Я его взбесил. Неплохо для первой лекции... Следовало ожидать, что за мной последует кто-то, и потому я пристроился на близстоящей скамеечке. Честно говоря, я ожидал увидеть изгнанную Диану. И был несколько удивлён, встретив Роберта.
- Бобби... То есть Боб! - на радостях воскликнул я.
- Что опять? - огрызнулся он. Я смекнул, ему явно не давали покоя вчерашние мои прощальные слова.
- Да так, ничего... - обиженно и горделиво ответил я.
- Ну? - он, вроде, смягчился.
- За что тебя-то... турнули?..
- Не знаю. Я так и не понял. Ты его завёл так, что теперь все оттуда повылетают.

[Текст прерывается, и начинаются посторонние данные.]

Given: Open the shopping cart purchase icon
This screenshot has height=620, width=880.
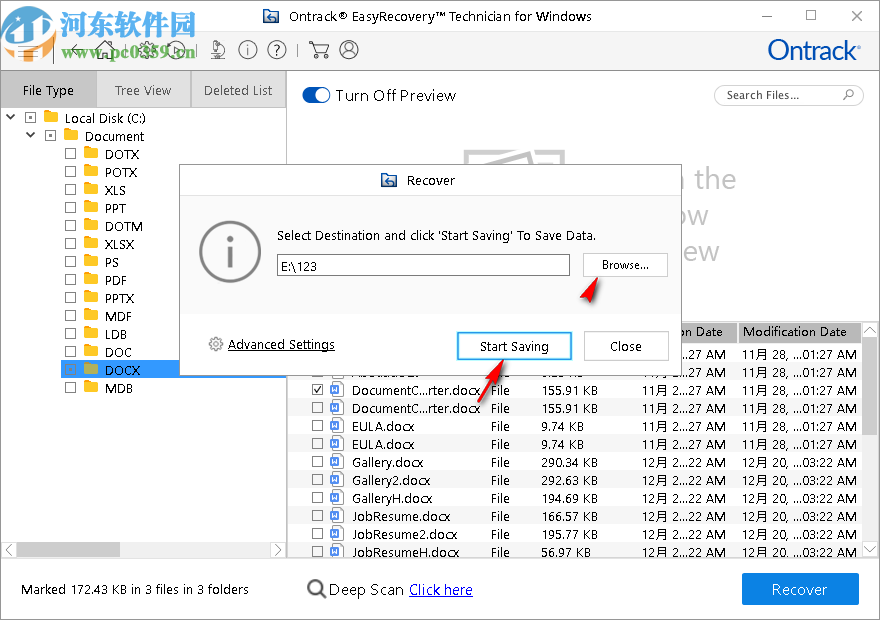Looking at the screenshot, I should click(319, 49).
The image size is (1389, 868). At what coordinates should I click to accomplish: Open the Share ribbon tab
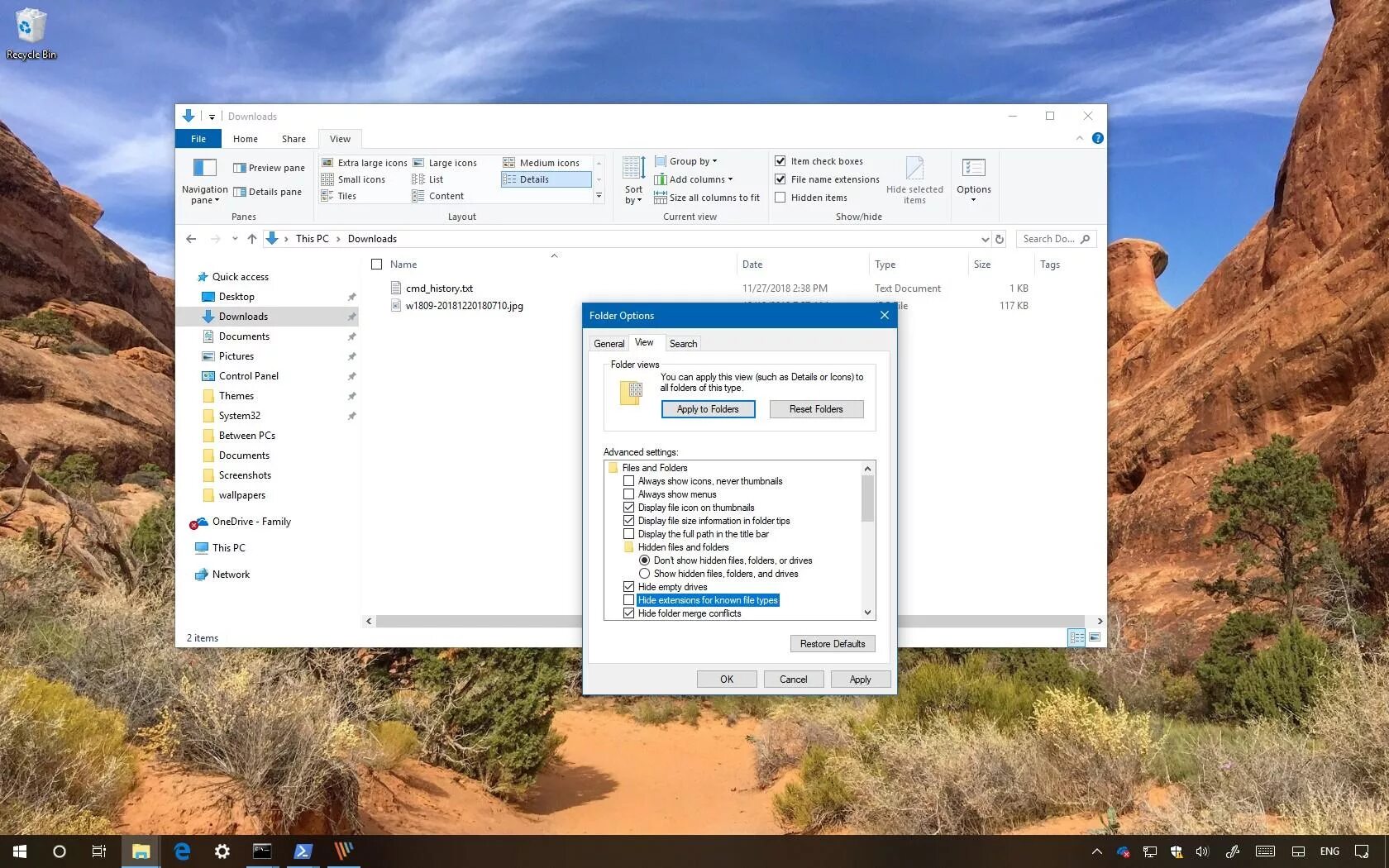[x=294, y=139]
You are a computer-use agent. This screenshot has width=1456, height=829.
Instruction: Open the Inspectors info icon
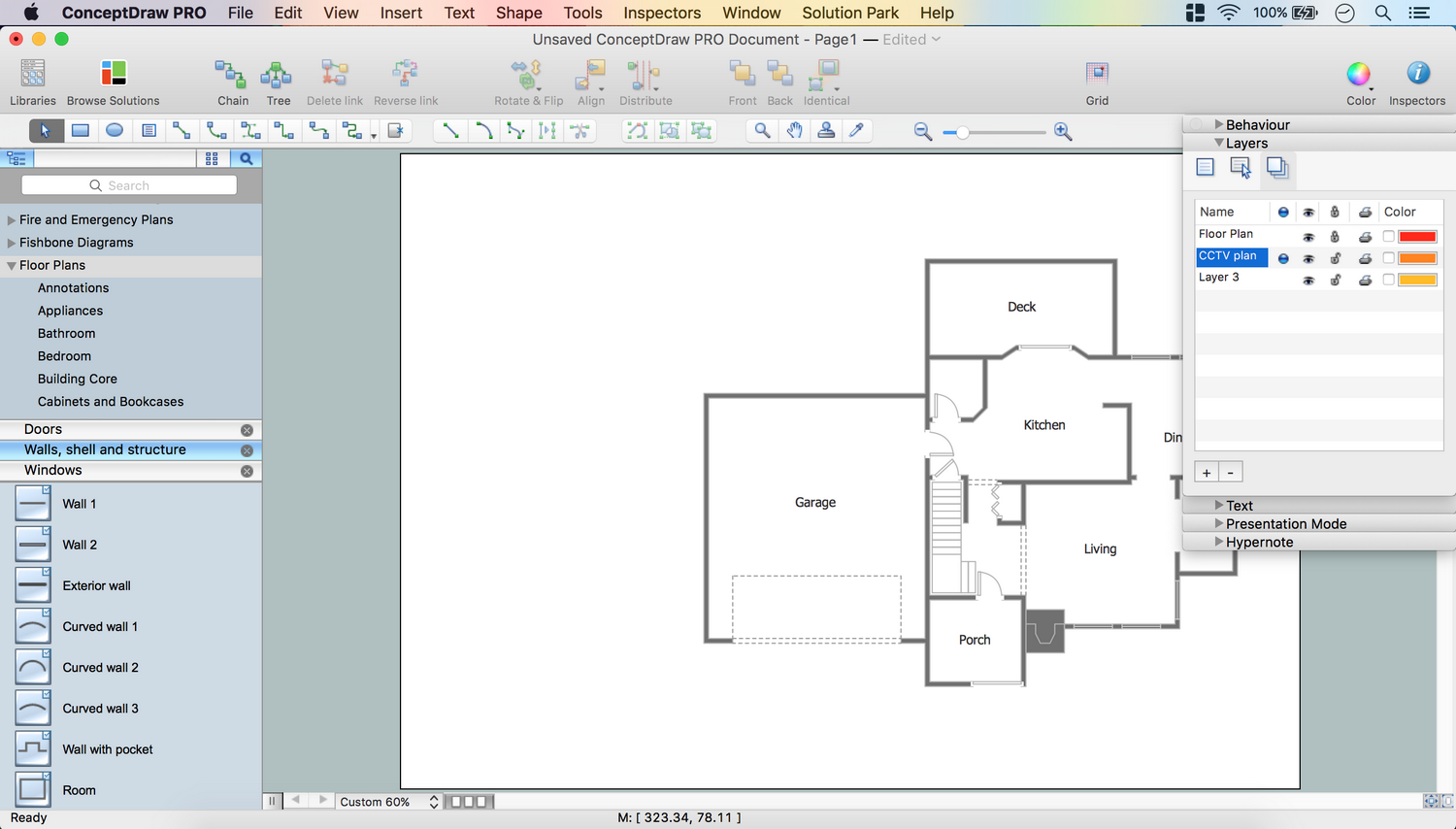(1417, 74)
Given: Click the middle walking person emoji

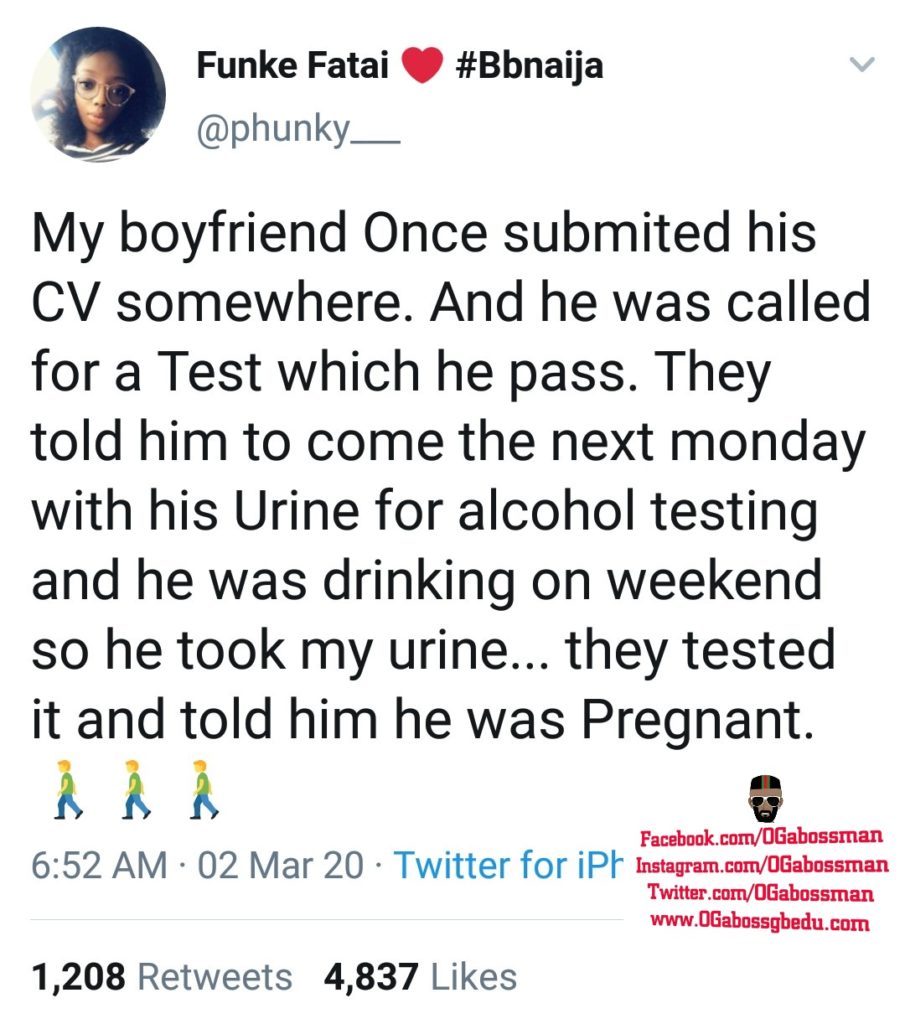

- Вот и здорово! - я улыбнулся.
- В смысле?.. - не понял он.
- Познакомлюсь со всеми... По мере того, как вылетать будут.
- Это пахнет очередным скандалом. Тебя третируют.
- Посмотрим... Что значит очередным?..
- Ну...
- Ах, да я вспомнил, что-то связано с Алекс.
- Александрой, - поправил он.
- Да-да, Александрой, - согласился я.
Что ж, потеребим его ранку.
- А что с ней случилось?
- Она сейчас дома, в России.
- Но не просто же так она взяла, сорвалась с места и, бросив всё, вернулась на родину!
- Да... Не просто...
- Почему она уехала домой, Бобби? - наступал я.
- Не называй меня Бобби, словно какая-то сучка! - прикрикнул он.
- Хорошо, Харбр, - язвительно бросил я, проглотив обиду. Я ещё отвечу. Когда настанет время.
- Боб. Можешь звать меня Бобом.
- Хорошо, Харбр, - нарочито повторил я.
Он чертыхнулся и пошёл прочь. Да, что-то с ним не заладилось. Впрочем, так и было задумано. Ведь я ещё не приступил к действию, не начал его "клеить".
- Она обвинила его в изнасиловании, - раздался за спиной Дианин голос.
Она стояла здесь вот уж пять минут и слышала весь наш с ним разговор.
- Он утверждает, что не посмел бы... Расследование вяло продолжается, - продолжала она. - Самое интересное, что до сих пор не ясно, кто из них врёт.
Ну почему ж не ясно?.. Очень даже ясно!
- Грустная история, - сказал я.
- Да, давай о ней забудем. Всем давно пора о ней забыть.